**Provided data**

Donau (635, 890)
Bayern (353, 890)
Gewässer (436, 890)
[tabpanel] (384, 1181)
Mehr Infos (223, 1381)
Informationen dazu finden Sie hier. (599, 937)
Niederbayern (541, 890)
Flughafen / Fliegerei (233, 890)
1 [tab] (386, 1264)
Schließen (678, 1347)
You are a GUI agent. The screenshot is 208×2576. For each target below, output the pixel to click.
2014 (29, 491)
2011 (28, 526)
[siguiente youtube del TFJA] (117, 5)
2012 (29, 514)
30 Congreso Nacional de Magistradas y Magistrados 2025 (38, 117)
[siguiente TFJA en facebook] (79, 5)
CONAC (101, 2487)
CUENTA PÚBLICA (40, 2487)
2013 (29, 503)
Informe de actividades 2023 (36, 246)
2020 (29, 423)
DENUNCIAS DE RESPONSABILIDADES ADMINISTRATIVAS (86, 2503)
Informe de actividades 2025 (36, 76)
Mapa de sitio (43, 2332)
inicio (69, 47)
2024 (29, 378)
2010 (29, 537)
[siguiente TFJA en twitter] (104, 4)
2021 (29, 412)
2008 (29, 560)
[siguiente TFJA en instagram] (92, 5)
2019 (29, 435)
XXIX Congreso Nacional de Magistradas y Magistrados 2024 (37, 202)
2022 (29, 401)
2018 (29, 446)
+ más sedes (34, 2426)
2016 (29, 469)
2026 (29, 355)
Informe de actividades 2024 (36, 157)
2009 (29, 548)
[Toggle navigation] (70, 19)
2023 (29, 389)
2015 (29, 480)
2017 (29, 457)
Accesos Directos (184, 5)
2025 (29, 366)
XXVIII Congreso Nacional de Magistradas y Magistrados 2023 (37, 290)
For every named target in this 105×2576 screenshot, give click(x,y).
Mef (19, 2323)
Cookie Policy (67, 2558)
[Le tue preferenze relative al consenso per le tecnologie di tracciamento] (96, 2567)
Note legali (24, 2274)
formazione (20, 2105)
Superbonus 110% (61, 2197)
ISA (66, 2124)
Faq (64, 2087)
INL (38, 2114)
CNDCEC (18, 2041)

**Activity**
Every line above should be written out again, unchanged.

**Solution to this exercise**
Donau (635, 890)
Bayern (353, 890)
Gewässer (436, 890)
[tabpanel] (384, 1181)
Mehr Infos (223, 1381)
Informationen dazu finden Sie hier. (599, 937)
Niederbayern (541, 890)
Flughafen / Fliegerei (233, 890)
1 [tab] (386, 1264)
Schließen (678, 1347)
You are a GUI agent. The screenshot is 208×2576. For each target below, output the pixel to click.
2014 (29, 491)
2011 (28, 526)
[siguiente youtube del TFJA] (117, 5)
2012 (29, 514)
30 Congreso Nacional de Magistradas y Magistrados 2025 (38, 117)
[siguiente TFJA en facebook] (79, 5)
CONAC (101, 2487)
CUENTA PÚBLICA (40, 2487)
2013 (29, 503)
Informe de actividades 2023 (36, 246)
2020 (29, 423)
DENUNCIAS DE RESPONSABILIDADES ADMINISTRATIVAS (86, 2503)
Informe de actividades 2025 (36, 76)
Mapa de sitio (43, 2332)
inicio (69, 47)
2024 (29, 378)
2010 (29, 537)
[siguiente TFJA en twitter] (104, 4)
2021 (29, 412)
2008 (29, 560)
[siguiente TFJA en instagram] (92, 5)
2019 (29, 435)
XXIX Congreso Nacional de Magistradas y Magistrados 2024 (37, 202)
2022 (29, 401)
2018 (29, 446)
+ más sedes (34, 2426)
2016 (29, 469)
2026 (29, 355)
Informe de actividades 2024 (36, 157)
2009 (29, 548)
[Toggle navigation] (70, 19)
2023 (29, 389)
2015 (29, 480)
2017 (29, 457)
Accesos Directos (184, 5)
2025 (29, 366)
XXVIII Congreso Nacional de Magistradas y Magistrados 2023 (37, 290)
For every named target in this 105×2576 screenshot, give click(x,y).
Mef (19, 2323)
Cookie Policy (67, 2558)
[Le tue preferenze relative al consenso per le tecnologie di tracciamento] (96, 2567)
Note legali (24, 2274)
formazione (20, 2105)
Superbonus 110% (61, 2197)
ISA (66, 2124)
Faq (64, 2087)
INL (38, 2114)
CNDCEC (18, 2041)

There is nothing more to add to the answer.